== Rows ==

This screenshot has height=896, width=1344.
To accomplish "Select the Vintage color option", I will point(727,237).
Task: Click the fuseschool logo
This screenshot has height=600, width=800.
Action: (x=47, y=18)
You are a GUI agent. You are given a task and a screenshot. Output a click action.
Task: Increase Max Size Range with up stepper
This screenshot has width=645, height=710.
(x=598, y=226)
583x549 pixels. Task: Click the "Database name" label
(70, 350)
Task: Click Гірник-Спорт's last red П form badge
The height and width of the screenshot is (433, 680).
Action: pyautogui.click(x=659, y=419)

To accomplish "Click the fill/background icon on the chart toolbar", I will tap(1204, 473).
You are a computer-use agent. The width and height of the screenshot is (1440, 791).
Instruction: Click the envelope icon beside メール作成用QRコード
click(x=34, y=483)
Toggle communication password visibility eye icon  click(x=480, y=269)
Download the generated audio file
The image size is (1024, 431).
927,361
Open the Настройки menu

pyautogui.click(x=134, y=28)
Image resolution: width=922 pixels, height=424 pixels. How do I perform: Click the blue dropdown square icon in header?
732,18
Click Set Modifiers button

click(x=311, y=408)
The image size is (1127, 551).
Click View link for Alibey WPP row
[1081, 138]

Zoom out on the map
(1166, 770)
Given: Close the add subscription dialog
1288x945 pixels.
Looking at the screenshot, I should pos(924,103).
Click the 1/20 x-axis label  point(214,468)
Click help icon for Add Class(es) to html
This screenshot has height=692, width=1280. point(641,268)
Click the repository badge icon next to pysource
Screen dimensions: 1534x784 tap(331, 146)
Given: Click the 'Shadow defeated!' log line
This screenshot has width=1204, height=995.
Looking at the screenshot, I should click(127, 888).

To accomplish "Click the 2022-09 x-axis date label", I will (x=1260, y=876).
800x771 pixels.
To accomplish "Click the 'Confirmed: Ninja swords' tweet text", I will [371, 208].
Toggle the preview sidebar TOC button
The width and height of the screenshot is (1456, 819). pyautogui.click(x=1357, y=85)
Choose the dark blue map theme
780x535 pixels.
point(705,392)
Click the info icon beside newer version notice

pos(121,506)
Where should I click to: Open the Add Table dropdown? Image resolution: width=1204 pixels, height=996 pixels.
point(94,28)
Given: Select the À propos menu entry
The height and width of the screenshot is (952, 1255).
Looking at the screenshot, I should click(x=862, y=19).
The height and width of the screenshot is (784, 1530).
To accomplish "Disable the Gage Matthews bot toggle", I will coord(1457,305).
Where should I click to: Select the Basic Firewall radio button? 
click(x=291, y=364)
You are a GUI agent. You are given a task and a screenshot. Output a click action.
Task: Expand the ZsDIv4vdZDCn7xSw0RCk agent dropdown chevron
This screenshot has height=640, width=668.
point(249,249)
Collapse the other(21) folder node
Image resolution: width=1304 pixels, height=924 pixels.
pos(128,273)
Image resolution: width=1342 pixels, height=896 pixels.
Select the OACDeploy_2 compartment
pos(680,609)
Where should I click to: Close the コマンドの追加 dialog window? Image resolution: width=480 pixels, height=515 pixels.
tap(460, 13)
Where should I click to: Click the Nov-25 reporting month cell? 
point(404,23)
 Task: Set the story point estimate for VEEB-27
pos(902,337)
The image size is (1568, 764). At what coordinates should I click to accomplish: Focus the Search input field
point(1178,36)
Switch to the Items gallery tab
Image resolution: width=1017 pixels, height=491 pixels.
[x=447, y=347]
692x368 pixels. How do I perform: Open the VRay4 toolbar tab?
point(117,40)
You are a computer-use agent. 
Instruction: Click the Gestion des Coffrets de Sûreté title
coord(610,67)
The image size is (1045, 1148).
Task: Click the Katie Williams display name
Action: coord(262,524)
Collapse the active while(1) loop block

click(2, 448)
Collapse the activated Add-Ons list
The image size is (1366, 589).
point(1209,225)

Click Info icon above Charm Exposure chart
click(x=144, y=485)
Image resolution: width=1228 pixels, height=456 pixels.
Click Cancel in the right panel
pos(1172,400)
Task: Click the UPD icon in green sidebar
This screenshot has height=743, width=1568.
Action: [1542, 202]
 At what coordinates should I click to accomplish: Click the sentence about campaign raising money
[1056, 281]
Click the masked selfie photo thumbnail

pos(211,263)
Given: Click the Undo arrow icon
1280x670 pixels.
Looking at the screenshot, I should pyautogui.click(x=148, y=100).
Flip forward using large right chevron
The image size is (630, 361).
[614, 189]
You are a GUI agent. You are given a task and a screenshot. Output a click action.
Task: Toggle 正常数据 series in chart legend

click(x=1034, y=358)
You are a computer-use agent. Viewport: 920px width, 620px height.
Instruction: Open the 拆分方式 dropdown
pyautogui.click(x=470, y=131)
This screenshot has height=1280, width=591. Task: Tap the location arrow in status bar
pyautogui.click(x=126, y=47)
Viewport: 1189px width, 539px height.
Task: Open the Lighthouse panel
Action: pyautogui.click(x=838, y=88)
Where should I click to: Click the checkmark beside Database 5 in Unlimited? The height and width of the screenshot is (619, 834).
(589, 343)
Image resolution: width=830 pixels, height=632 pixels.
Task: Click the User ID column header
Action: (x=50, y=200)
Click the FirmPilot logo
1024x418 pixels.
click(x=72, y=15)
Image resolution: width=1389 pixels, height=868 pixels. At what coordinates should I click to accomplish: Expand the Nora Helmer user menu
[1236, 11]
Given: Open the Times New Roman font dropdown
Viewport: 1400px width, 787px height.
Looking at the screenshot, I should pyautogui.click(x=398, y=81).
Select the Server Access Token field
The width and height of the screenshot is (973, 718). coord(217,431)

===

Pull out every line above that contains the string "Database".

583x549 pixels. Task: Click the "Database name" label
Where should I click to: Click the checkmark beside Database 5 in Unlimited? The height and width of the screenshot is (619, 834).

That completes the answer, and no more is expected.